El politólogo apunta a que cuando el Presidente logró construir una identidad propia, en el peor momento de la pandemia en los que tejía lazos con la oposición y con otro sector de la sociedad, el hombre llegó a su nivel de aprobación más alto. Pero de eso sólo queda la memoria: con el paso del tiempo Fernández se fue replegando, a veces por necesidad y otras por apremio de CFK o de su tropa, sobre el núcleo original del kirchnerismo, y, diría Calamaro, fue perdiendo imagen a su lado.
Este es uno de los grandes ejes del primer año del Frente: Fernández no pudo o no quiso distanciarse de Cristina, mucho menos romper, aunque ella sí demostró que puede distanciarse de él.
En esta situación de empate hegemónico, en términos del sociólogo Juan Carlos Portantiero, en los que una fuerza no es suficientemente poderosa para imponerse sobre la otra pero sí para empantanarla, está clara para todos dentro del Frente.
Por eso es que los que estaban en el funeral de Maradona dentro de la Rosada siguieron con especial atención la primera y breve reunión pública que se dio entre CFK y Alberto luego de 72 días: los que lo vieron dicen que fue un encuentro frío y protocolar.
Aunque Fernández está más activo desde que dejó el aislamiento en Olivos y volvió a trabajar diariamente a la Rosada -incluso dejó dicho a los suyos que no fantaseen con unas vacaciones de más de tres o cuatro días en el verano, “como hacía Néstor”-, la compleja relación con su vicepresidenta es un tema que lo tiene a maltraer.
“Es que en un punto te cansa que te enteres lo que ella hace o dice por los medios”, se sincera un colaborador cercano del Presidente.
Lo resume el politólogo Ignacio Labaqui: “Fernández no quiso construir una base de poder propia inicialmente para no dar motivos de pelea con Cristina, pero esa política de apaciguamiento no parece haber sido exitosa.
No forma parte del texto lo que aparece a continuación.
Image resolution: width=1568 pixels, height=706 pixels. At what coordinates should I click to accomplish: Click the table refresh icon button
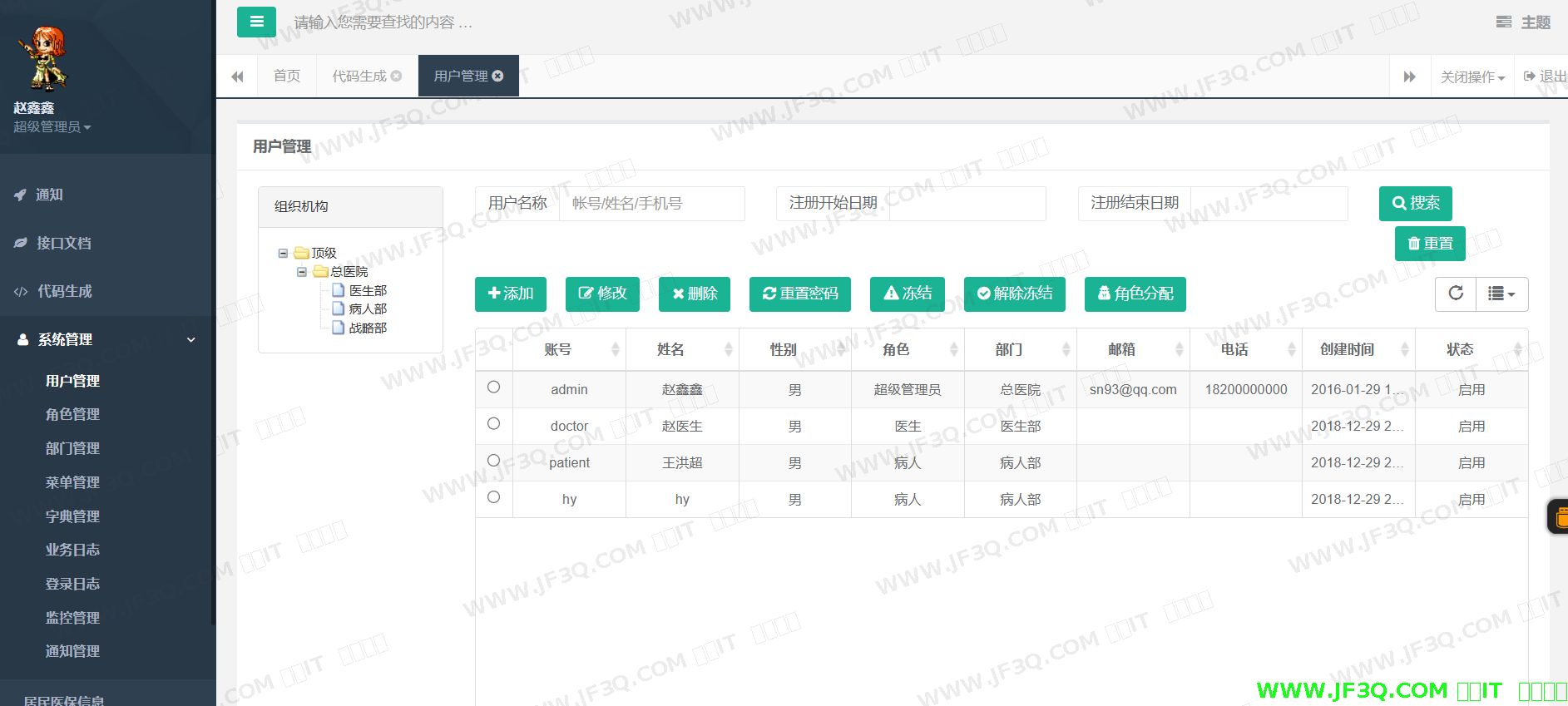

No estamos ante ‘la audacia y el cálculo’ (tomando prestadas las palabras de Sarlo) de Néstor Kirchner”.
Tridente
El que podría alterar el cuadro del empate es la misma persona que lo hizo el año pasado: Sergio Massa.
Aunque su fuerza es minoritaria dentro de la coalición -y es el oficialista que más viene desinflándose en de las encuestas-, tiene el suficiente peso para definir el partido electoral, como sucedió en 2019. Y como podría suceder, por ejemplo, en un futuro.
Dentro del Gobierno, la comidilla de estos días fueron las intrigantes maniobras del presidente de la Cámara de Diputados: su mujer, titular de Aysa, está en tratativas con su histórico amigo, Horacio Rodríguez Larreta, para desarrollar las cloacas en el norte de la Ciudad, donde el jefe porteño fantasea con un emprendimiento polémico -y muy resistido por el FDT en la Capital- en Costa Salguero, y también se difundió que Nicolás Massot, íntimo de Emilio Monzó, a su vez íntimo de Massa, empezó a caminar Tigre.
¿El ex diputado tiene el aval del esposo de Malena Galmarini para arrancar una campaña en su pago chico? Si así fuera, en ambas maniobras se observa cómo Massa juega pensando a futuro. Sin embargo, esta semana el hombre estuvo lejos de ser el centro de las broncas gubernamentales, que estuvieron orientadas al secretario de Derechos Humanos, Horacio Pietragalla, que denunció al Gobierno porteño por la represión en el funeral de Maradona.
“Siempre lo mismo Horacio, cada vez que se mete es un tiro en el pie”, decían con bronca desde Olivos, porque volvió a poner en agenda un tema que prefieren olvidar.
2021
Desde la Rosada cuentan que pronto se vienen cambios de Gabinete, y que serían antes de fin de año, con la mirada puesta en las elecciones legislativas.
“Tiene sentido: Alberto está rodeado por una serie de asesores que lo envían a poner temas peleados con la opinión pública, como el de los presos, el aborto, o la reelección de intendentes”, explica el consultor Jorge Giacobbe. Es que en esas votaciones de medio término Fernández se juega todo: la historia argentina está repleta de ejemplos de gobiernos que se fueron a pique después de perder legislativas.
Alberto va a necesitar el cuadro con la imagen de su amigo cerca.